Hay un lugar en Tánger que no debe pasar por alto nadie que presuma de ser un buen viajero. El Café Hafa, construido en el año 1921, se encuentra en un precioso enclave natural cercano al barrio Marshan. Desde sus terrazas escalonadas y floridas se divisa una impresionante panorámica del Estrecho de Gibraltar y la costa española. En los alrededores se encuentran los cabos Espartel y Malabata y las grutas de Hércules. Mientras tomas un té a la menta incluso puedes llegar a oír la llamada a la oración. Ensueño y leyenda, eso es el Café Hafa. Un lugar donde disfrutar de un auténtico té marroquí.

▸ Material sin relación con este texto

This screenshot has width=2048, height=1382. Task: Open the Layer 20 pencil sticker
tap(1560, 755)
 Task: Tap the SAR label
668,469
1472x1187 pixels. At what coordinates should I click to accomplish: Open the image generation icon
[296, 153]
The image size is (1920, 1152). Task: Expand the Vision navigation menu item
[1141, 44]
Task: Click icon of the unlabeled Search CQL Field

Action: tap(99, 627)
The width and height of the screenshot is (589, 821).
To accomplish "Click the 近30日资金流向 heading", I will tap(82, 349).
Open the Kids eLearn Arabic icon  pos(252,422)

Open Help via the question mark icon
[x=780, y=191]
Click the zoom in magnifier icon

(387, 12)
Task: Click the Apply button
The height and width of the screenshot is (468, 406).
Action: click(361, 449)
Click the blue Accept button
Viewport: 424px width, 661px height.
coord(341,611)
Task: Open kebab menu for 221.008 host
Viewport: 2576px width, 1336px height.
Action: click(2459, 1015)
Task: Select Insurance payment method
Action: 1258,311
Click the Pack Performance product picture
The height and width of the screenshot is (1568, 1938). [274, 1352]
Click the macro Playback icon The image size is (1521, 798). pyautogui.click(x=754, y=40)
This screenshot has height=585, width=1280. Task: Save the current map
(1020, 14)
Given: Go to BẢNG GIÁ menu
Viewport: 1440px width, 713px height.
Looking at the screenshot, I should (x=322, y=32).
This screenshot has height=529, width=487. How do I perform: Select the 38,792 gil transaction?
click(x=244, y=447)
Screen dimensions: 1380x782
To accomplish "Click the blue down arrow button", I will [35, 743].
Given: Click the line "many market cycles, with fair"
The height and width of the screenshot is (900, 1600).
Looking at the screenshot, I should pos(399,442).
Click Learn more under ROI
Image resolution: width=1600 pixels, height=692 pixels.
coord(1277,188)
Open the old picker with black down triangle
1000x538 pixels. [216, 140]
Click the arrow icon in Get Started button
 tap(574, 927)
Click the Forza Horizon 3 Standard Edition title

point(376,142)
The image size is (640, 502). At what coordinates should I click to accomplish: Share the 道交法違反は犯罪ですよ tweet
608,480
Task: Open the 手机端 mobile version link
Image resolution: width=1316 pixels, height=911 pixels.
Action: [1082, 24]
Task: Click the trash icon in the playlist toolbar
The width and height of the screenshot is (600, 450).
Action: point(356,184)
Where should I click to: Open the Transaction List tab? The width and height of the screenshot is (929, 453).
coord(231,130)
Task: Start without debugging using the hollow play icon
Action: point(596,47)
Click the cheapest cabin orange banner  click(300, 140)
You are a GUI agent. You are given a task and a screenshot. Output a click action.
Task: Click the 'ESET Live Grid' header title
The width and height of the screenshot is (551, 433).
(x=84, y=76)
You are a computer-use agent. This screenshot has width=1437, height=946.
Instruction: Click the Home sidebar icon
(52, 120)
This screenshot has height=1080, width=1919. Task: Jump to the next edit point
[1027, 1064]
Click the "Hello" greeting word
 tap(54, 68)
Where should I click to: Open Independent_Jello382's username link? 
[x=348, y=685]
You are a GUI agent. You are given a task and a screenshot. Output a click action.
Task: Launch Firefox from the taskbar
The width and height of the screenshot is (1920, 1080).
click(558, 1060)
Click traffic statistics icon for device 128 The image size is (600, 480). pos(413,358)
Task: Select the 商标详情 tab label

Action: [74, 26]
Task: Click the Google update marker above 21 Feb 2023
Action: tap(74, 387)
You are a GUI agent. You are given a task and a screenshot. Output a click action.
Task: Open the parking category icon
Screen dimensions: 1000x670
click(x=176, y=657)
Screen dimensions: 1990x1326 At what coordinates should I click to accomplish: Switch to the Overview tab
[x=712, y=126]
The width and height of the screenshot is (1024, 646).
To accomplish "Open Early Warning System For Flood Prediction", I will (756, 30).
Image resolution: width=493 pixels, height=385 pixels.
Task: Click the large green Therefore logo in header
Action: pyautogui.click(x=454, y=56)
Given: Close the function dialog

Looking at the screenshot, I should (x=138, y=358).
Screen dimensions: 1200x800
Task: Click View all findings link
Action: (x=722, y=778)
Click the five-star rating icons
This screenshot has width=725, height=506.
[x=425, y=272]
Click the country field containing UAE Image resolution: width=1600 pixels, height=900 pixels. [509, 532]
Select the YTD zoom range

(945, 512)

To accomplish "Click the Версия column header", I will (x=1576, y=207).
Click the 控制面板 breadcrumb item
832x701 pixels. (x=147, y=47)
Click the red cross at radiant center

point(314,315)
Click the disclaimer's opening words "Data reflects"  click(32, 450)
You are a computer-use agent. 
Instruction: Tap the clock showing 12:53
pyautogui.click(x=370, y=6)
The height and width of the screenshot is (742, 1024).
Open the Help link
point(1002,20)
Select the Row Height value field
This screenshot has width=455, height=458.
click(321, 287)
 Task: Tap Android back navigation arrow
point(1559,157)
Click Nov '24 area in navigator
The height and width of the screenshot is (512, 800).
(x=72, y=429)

El Café Hafa es un sitio mágico, romántico y bohemio por excelencia, todo el que ha pasado por allí se ha enamorado del lugar. A más de un visitante le ha llegado la inspiración aquí, y es que ha sido desde siempre una parada obligatoria para todo artista que se precie. Sus mesas las han ocupado desde los más internacionales como los escritores Tennessee Williams o Paul Bowles hasta los más cercanos como el cantautor español Luis Eduardo Aute, quien escribió su canción Hafa café tras haber visitado este "establecimiento". Y es que el Hafa es un edén, un lugar para relajarse, para sentir el placer de la brisa africana, disfrutar de un paisaje espléndido y dejarse llevar. Y si encima lo hacemos con nuestra mejor compañía, el té marroquí no tiene precio.